The Soukas lab has three major projects:
1) Identification of ancient, starvation defense pathways involved in metabolic disease through unbiased genomics.Through genome-wide RNAi screening in C. elegans for fat-regulatory genes, The lab has identified nearly 500 fat-regulatory genes. The lab uses genetic approaches in C. elegans, mice and human cells to determine the biological mechanisms by which the 500 fat-regulatory genes regulate starvation defenses and fat metabolism.
2) Identification of how the mTOR pathway regulates aging, metabolism and starvation defenses.The target of rapamycin (mTOR) pathway is a critical part of the insulin pathway regulating metabolism, lifespan, and stress resistance. The Soukas group discovered that mTOR complex 2 acts through the kinase serum and glucocorticoid-induced kinase (Sgk) to regulate metabolism, growth, and lifespan, and this regulation is conserved to mammals. The lab uses genomic, epigenomic, and proteomic approaches to determine how mTOR and Sgk regulate glucose and lipid metabolism and lifespan in C. elegans and mouse models.

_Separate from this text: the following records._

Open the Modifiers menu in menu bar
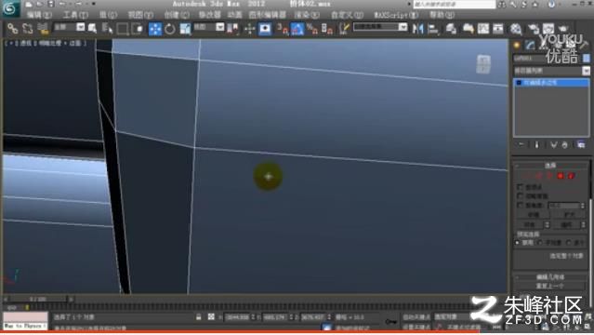The height and width of the screenshot is (335, 594). 210,15
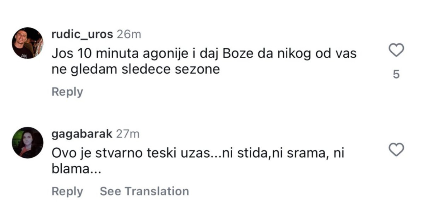Visit the rudic_uros username link
Image resolution: width=424 pixels, height=214 pixels.
tap(82, 34)
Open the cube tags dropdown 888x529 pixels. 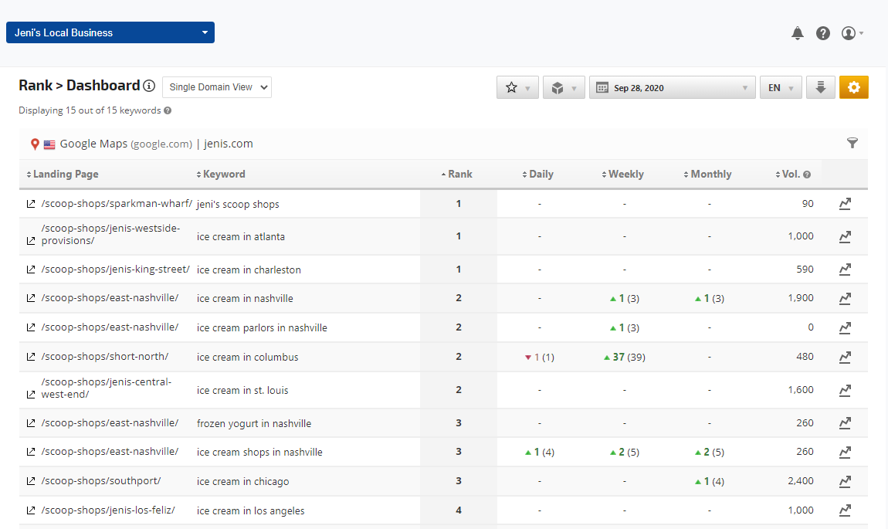point(564,87)
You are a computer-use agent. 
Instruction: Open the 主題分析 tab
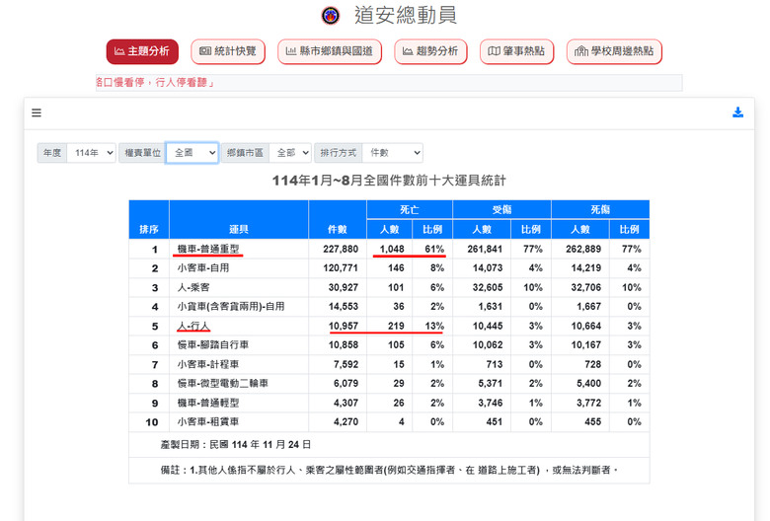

3) Identification of conserved response pathways for the antidiabetic drug metformin.Metformin is the most commonly prescribed drug for type 2 diabetes worldwide, and yet its molecular mode of action remains unclear. Together with the Florez lab, the Soukas lab is using the worm as a model to identify metformin response pathways, and interfacing our data with human genetic studies of metformin response genes.
The Soukas lab’s unique combination of invertebrate and vertebrate genetics to approach obesity and diabetes allows science and discovery to move at a much faster pace, and permits important findings to be brought much more quickly to mammalian systems and ultimately to improve human health.